Cable CompetitionWritten By: CHRISTIAN KLEIN
Article Date: 06-01-2006
Copyright(C) 2008 Associated Equipment Distributors. All Rights Reserved.
Growing equipment markets and promoting free market values
AED has a reputation in Washington as a leading champion for infrastructure investment. One of AED's top public policy priorities has long been to ensure strong federal highway, airport, and water construction programs. Contractors working in those areas are key customers for AED member products and services. But just as importantly, physical infrastructure is critical to our nation's economic growth, national security, and public health and safety.
We also recognize that when it comes to infrastructure, the federal government can't, and frankly shouldn't, do it all. States and localities have a responsibility to invest in roads, airports, and sewers. (With recent federal cutbacks in water construction funding, states should be doing even more in this area!)
Businesses also clearly have a role to play in creating the infrastructure necessary to help America thrive. Now, a bill working its way through Congress could spark one of the largest privately funded infrastructure build-ups in American history.
The legislation in question is the Communications Opportunity, Promotion, and Enhancement Act (COPE), H.R. 5252, a bill introduced by House Energy and Commerce Committee Chairman Joe Barton (R-TX) in May that would bring a new era of competition to the cable television industry.
For years, cable companies have had what are effectively states sanctioned monopolies throughout the country. One of several companies would get exclusive access to a geographic market area in exchange for guaranteeing universal service and paying a franchise fee to the locality. Sometimes service was good, sometimes it wasn't, but the fact that there was no competition meant there was little incentive to improve, innovate, or find ways to reduce prices.
The COPE Act would bring the cable industry into the 21st century by transitioning it from a regulated monopoly to supervised competition. That process is already under way in several states where cable competition laws have been adopted. (Texas and Virginia are two of many).
Barton's legislation would harmonize the laws and make competition the national norm more rapidly.
The bill is getting bipartisan support on the Hill. Republicans are embracing it because it promotes free market principles. Many Democrats representing economically underdeveloped urban areas believe their constituents will benefit from more choice and lower access fees for cable and Internet service. A wide cross section of the business community is on board because the bill promises to reduce communication costs.
As might be expected, the only real opposition is coming from cable companies balking at the prospect of having to compete on a level playing field.
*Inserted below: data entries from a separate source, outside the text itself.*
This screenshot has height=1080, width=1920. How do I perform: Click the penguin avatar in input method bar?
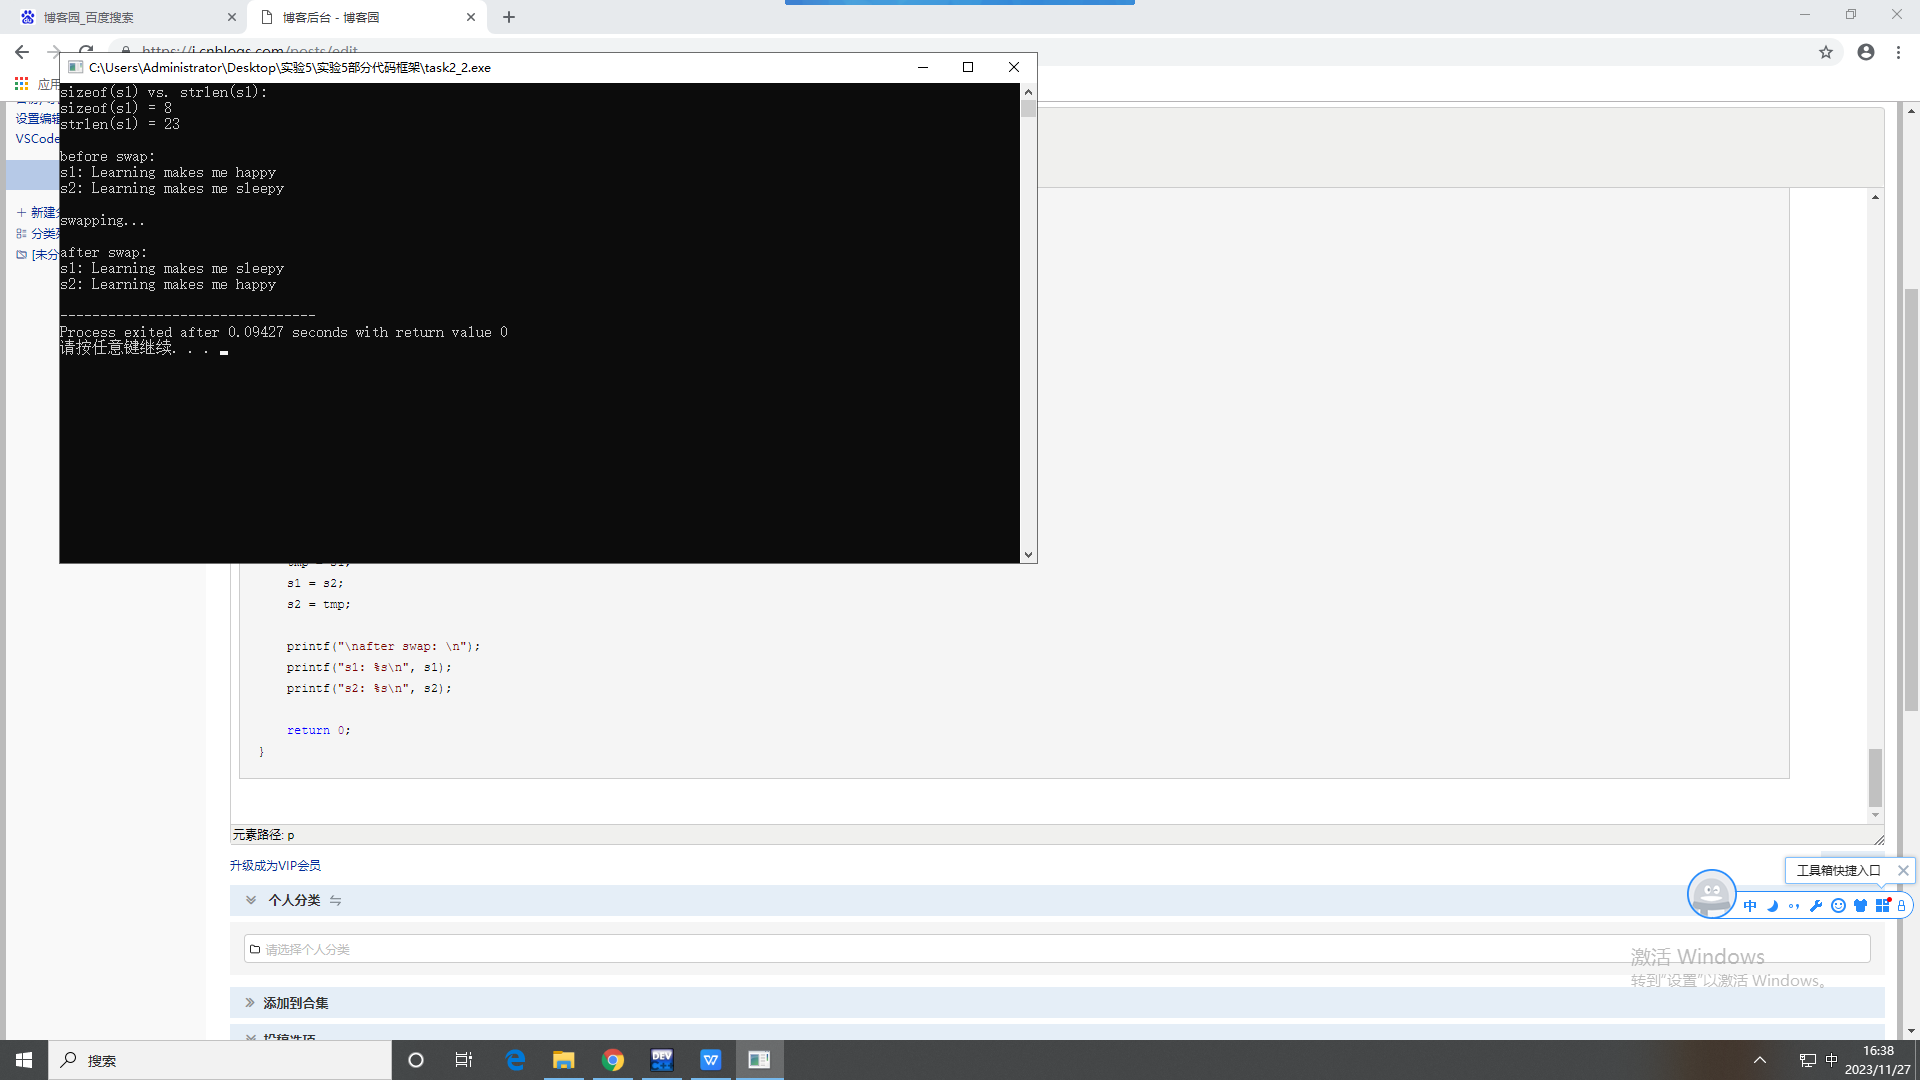pos(1711,893)

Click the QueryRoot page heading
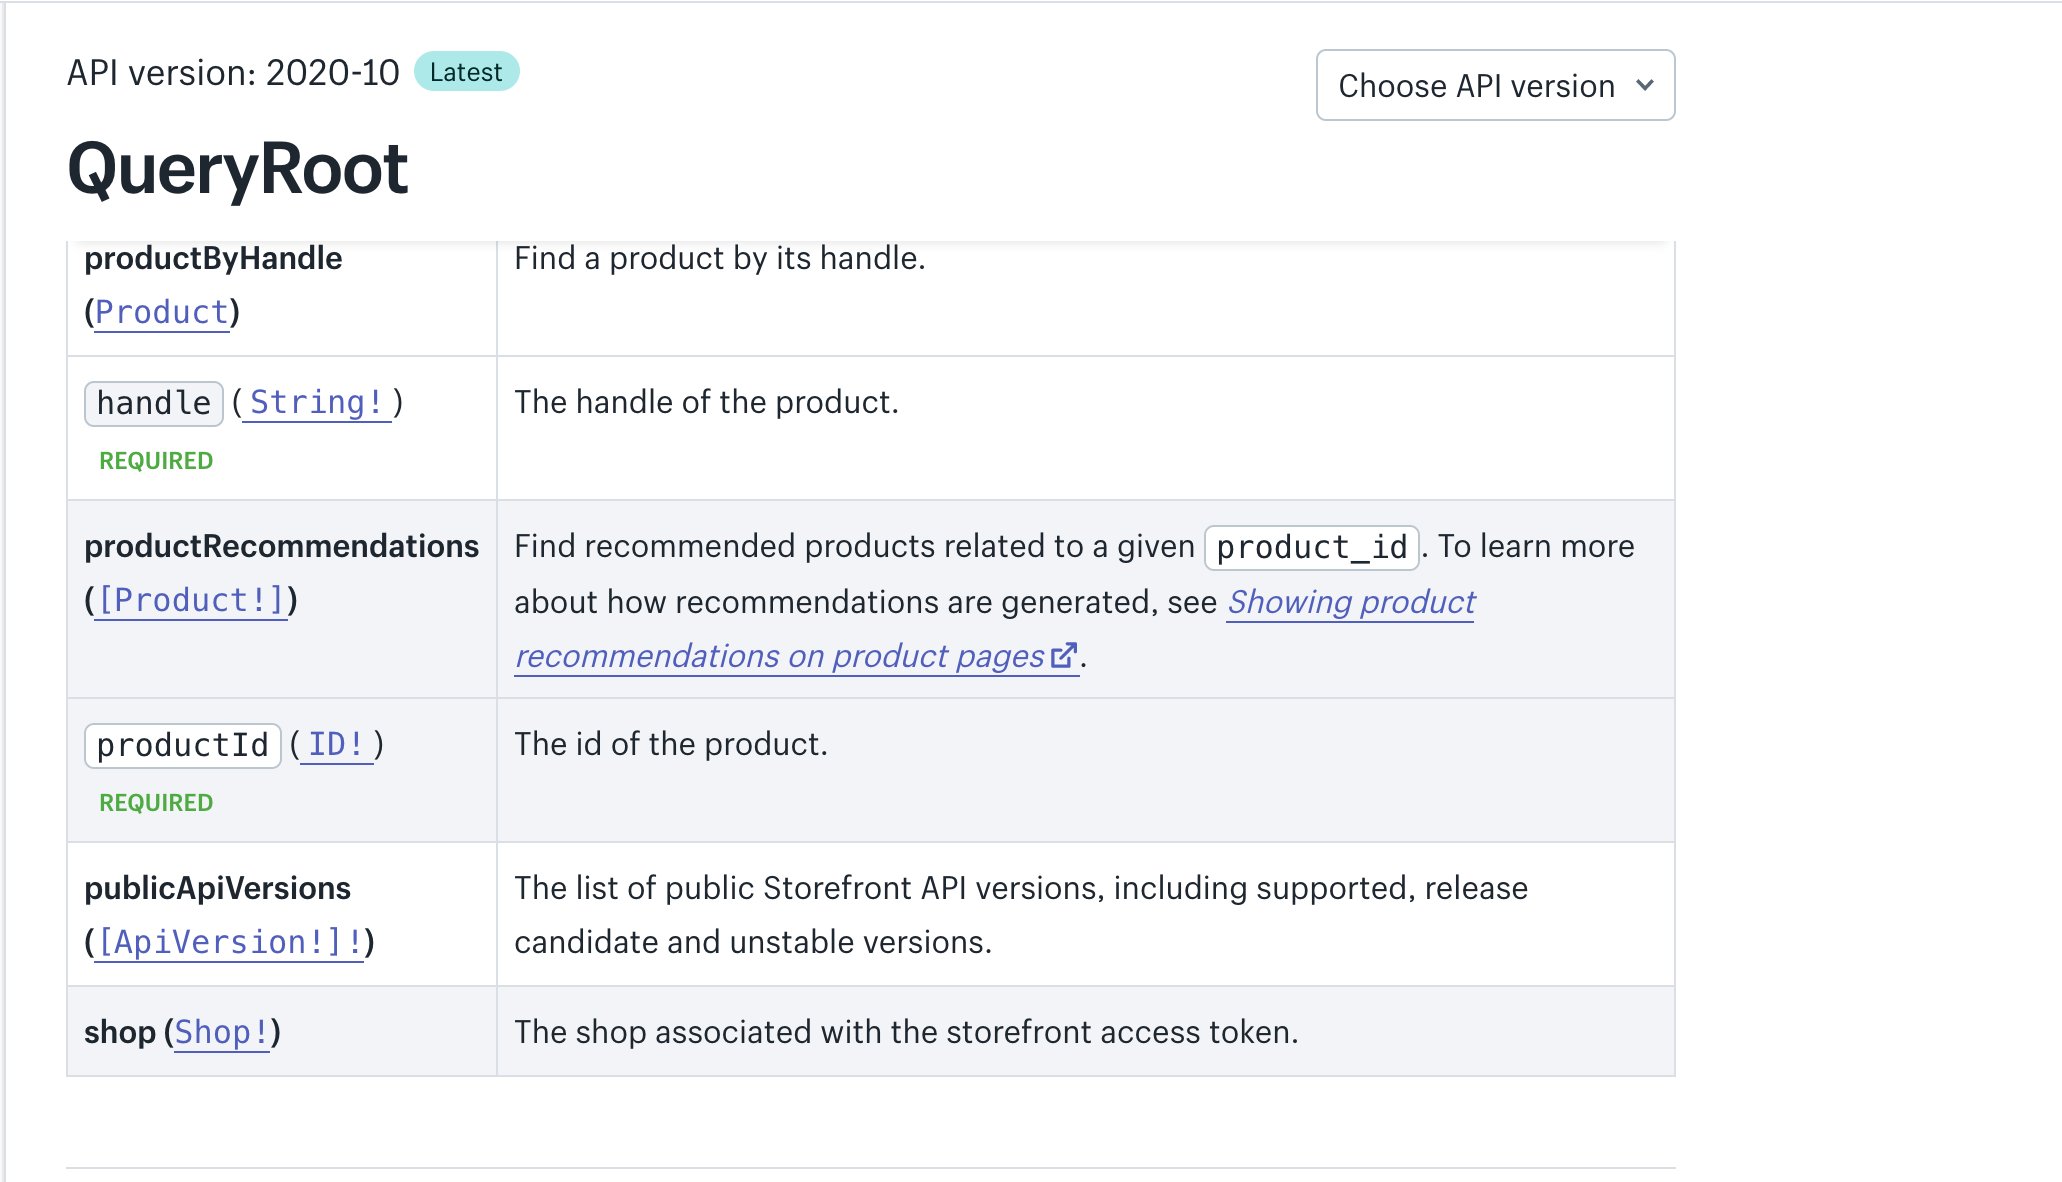[x=237, y=168]
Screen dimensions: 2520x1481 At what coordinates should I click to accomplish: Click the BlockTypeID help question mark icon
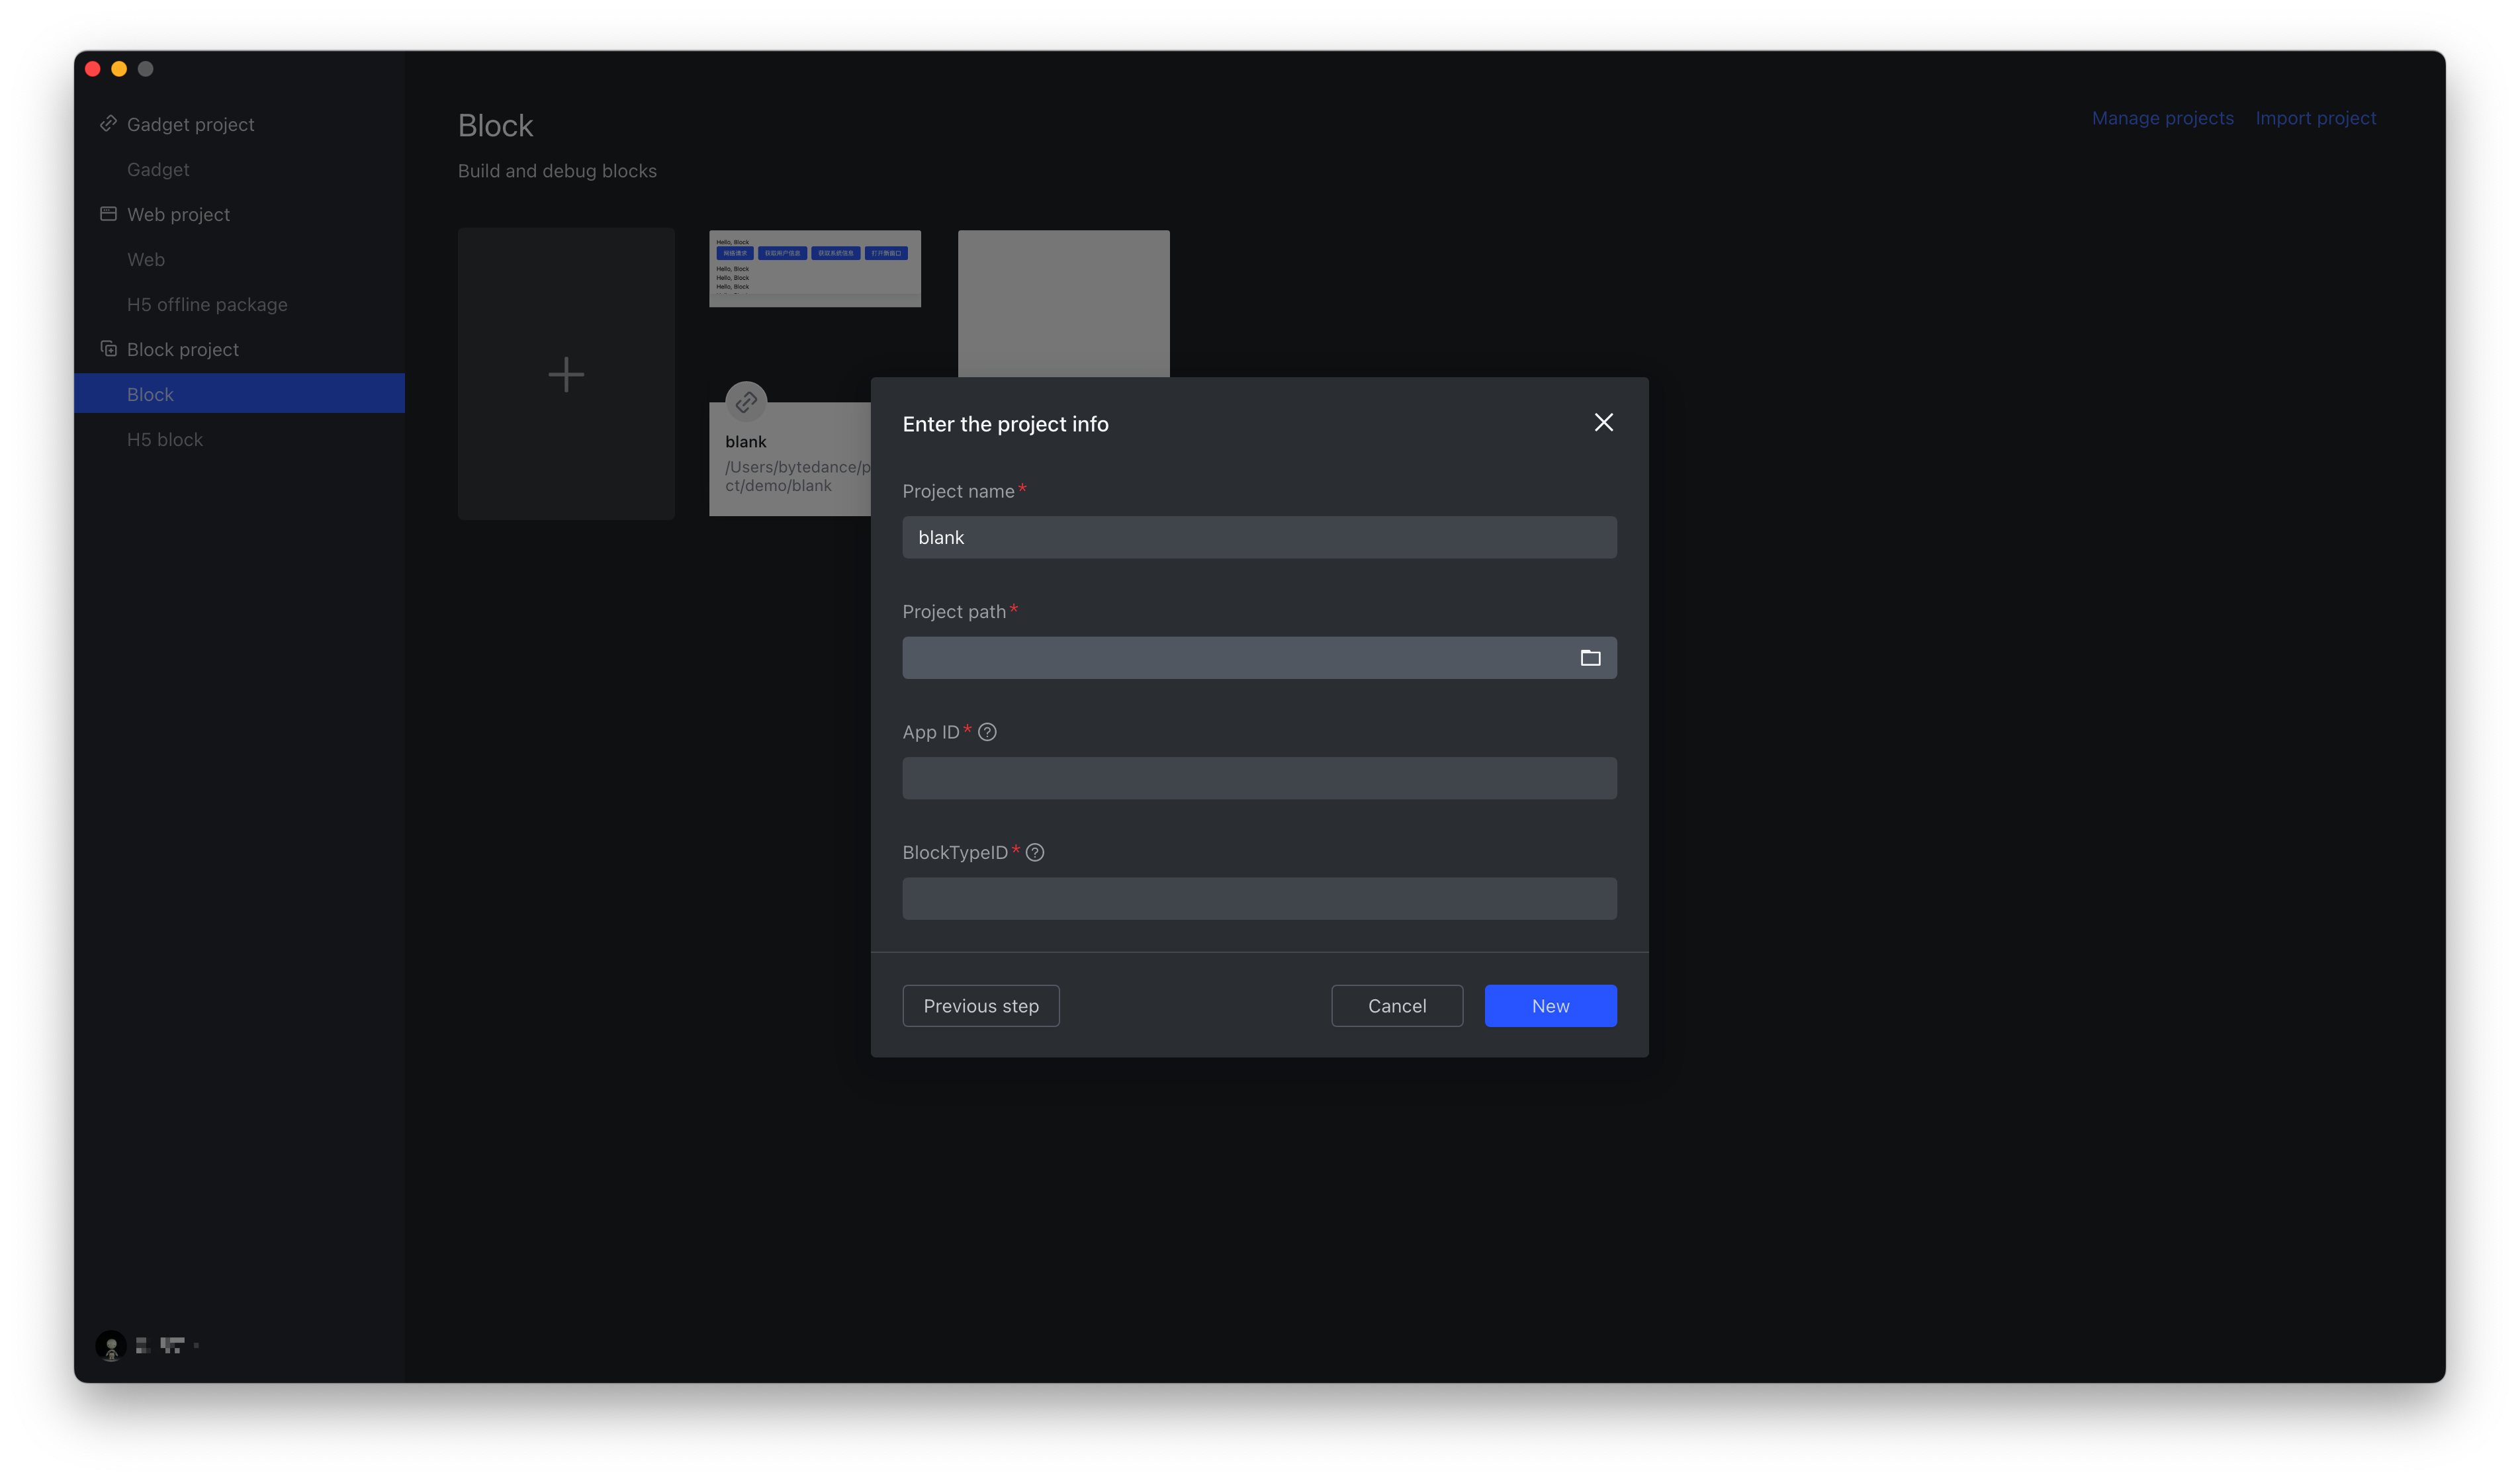click(x=1035, y=853)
AED was one of the first construction industry trade associations to recognize the benefits of cable competition for its members. First and foremost, it would expand markets for AED member products and services. Telecom companies have said their companies plan to invest more than $15 billion in physical infrastructure (i.e., putting new fiber optic lines into the ground) over the next few years if the bill is enacted into law. That will almost certainly mean a lot of new demand for equipment and a lot of new jobs.
Cable competition will mean faster and cheaper Internet service for equipment distributors, not an insignificant issue for an industry that's becoming increasingly wired.
But there's more to the cable competition issue than the bottom line - important principles are at stake. AED may be a leading advocate for infrastructure, but just as importantly, your association is also known as a zealous champion for the free market and entrepreneurship.
AED is committed to the idea that free and fair competition will ultimately yield the best prices, service, and products for customers. Everything we've seen suggests the COPE Act would do all that and more.